Every record here must be set down once more, precisely as it reads.
BEGIN Data records
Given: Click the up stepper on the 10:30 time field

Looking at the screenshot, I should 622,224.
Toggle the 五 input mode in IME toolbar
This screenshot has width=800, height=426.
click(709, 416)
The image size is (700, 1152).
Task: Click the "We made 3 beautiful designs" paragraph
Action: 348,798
END Data records
Exercise response ::
Given: Click the up stepper on the 10:30 time field

Looking at the screenshot, I should 622,224.
Toggle the 五 input mode in IME toolbar
This screenshot has width=800, height=426.
click(709, 416)
The image size is (700, 1152).
Task: Click the "We made 3 beautiful designs" paragraph
Action: 348,798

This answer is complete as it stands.